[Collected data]
******************************
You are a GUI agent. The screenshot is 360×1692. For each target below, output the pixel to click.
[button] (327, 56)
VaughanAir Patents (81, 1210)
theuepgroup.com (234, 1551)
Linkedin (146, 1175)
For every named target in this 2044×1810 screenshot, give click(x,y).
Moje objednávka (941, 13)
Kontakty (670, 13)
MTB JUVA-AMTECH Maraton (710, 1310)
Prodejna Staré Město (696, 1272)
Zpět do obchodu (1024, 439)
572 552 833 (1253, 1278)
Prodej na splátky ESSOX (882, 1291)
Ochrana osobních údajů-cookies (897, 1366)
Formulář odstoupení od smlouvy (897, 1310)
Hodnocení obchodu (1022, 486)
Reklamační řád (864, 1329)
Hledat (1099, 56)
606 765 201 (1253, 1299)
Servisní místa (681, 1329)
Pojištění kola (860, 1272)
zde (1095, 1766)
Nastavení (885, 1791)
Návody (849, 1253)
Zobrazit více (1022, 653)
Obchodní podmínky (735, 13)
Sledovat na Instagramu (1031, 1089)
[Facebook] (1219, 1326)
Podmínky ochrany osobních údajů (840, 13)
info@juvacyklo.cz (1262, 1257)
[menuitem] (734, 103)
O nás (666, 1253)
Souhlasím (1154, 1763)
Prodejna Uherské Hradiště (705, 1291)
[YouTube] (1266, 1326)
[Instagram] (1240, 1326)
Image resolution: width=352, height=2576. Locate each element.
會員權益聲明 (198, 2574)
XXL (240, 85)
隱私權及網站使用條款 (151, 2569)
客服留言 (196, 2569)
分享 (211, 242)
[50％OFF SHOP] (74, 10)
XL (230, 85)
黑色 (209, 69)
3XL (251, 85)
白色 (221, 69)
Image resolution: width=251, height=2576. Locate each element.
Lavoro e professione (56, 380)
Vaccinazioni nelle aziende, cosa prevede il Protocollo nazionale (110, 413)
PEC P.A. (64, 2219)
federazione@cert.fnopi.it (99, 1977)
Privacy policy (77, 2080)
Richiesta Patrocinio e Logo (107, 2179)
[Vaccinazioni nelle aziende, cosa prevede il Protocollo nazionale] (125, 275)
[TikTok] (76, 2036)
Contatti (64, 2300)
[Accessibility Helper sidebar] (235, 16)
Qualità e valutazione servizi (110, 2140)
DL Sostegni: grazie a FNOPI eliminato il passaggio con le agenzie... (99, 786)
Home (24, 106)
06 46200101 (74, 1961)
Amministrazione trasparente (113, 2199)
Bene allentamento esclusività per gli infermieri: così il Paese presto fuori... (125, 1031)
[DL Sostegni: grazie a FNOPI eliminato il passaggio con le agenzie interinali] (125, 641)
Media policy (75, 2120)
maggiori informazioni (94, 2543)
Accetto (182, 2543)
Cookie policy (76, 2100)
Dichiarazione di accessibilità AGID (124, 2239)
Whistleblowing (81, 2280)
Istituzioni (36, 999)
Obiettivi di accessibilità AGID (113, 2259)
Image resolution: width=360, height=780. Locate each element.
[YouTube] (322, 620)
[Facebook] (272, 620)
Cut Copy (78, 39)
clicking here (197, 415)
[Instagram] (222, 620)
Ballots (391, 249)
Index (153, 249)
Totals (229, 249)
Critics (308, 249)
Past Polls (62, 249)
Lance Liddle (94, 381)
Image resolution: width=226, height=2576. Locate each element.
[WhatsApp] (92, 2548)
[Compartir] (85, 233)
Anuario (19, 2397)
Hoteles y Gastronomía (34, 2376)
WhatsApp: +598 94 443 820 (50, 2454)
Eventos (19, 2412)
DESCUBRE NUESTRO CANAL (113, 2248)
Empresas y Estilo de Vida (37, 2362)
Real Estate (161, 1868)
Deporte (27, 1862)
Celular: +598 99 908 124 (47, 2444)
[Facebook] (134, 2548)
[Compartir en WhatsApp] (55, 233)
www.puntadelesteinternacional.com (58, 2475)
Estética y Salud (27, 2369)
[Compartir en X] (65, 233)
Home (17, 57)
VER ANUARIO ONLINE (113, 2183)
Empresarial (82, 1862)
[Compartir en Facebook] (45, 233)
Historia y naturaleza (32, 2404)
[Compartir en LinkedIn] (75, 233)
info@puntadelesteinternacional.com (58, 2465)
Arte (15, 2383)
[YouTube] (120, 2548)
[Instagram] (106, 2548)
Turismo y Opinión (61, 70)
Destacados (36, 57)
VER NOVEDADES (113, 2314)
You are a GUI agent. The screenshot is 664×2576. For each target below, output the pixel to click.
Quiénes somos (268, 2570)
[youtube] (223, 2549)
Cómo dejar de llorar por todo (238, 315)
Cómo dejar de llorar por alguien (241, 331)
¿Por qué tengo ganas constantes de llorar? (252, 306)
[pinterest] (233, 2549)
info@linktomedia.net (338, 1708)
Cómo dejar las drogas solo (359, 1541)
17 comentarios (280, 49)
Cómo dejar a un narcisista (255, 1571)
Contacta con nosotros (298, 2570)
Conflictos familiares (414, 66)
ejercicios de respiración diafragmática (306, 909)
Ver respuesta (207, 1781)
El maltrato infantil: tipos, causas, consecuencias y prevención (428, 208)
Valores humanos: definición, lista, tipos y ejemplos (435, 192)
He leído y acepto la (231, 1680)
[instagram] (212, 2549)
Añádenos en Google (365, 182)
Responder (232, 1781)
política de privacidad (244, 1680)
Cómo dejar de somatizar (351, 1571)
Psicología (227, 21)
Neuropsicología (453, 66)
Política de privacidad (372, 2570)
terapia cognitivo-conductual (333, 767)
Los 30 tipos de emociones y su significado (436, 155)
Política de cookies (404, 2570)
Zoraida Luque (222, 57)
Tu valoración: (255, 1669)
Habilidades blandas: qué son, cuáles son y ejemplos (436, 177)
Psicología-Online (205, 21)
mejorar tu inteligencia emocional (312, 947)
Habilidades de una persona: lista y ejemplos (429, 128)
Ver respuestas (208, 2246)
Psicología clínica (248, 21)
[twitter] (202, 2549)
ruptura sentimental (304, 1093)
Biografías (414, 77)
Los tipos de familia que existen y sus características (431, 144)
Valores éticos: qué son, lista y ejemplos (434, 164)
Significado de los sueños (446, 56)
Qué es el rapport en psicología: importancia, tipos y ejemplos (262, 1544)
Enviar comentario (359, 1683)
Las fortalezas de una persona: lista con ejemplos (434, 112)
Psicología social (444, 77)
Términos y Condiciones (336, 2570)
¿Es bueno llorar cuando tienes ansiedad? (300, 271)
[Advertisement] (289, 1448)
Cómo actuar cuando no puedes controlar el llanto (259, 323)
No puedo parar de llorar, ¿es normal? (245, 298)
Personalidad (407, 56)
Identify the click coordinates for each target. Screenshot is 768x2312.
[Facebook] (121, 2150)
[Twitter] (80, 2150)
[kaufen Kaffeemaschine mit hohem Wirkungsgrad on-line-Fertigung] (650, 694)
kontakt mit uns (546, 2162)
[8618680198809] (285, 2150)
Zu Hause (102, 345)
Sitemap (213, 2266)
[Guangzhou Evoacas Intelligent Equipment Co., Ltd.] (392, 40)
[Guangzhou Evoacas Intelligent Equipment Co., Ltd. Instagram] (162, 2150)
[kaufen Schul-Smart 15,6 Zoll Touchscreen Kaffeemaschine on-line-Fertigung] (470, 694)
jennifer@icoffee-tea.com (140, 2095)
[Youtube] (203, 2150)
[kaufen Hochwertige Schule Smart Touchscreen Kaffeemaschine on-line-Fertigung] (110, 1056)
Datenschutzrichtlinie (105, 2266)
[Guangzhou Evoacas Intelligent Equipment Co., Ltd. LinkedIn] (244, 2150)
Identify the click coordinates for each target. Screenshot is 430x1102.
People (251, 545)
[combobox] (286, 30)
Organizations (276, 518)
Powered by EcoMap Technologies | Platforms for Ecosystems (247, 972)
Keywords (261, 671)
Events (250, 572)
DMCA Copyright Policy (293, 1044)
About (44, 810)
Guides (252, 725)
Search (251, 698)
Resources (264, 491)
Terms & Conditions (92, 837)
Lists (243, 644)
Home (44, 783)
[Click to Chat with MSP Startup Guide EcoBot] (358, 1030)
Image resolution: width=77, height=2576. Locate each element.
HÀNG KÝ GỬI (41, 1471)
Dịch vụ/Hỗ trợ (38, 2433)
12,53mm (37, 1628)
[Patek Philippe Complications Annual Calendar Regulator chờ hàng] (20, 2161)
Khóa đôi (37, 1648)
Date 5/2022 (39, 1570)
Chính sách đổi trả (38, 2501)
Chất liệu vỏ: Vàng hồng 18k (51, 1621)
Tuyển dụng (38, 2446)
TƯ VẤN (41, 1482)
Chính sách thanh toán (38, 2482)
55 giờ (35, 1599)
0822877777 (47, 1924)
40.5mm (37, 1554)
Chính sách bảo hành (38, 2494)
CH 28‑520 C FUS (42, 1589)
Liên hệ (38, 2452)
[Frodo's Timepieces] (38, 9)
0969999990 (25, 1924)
******************************
Aim of the task: Taking the entries above, write out exactly each line from the one holding "[YouTube] (1266, 1326)" to the one holding "Lavoro e professione (56, 380)", both included, and stop there.

Answer:
[YouTube] (1266, 1326)
[Instagram] (1240, 1326)
Image resolution: width=352, height=2576. Locate each element.
會員權益聲明 (198, 2574)
XXL (240, 85)
隱私權及網站使用條款 (151, 2569)
客服留言 (196, 2569)
分享 (211, 242)
[50％OFF SHOP] (74, 10)
XL (230, 85)
黑色 (209, 69)
3XL (251, 85)
白色 (221, 69)
Image resolution: width=251, height=2576. Locate each element.
Lavoro e professione (56, 380)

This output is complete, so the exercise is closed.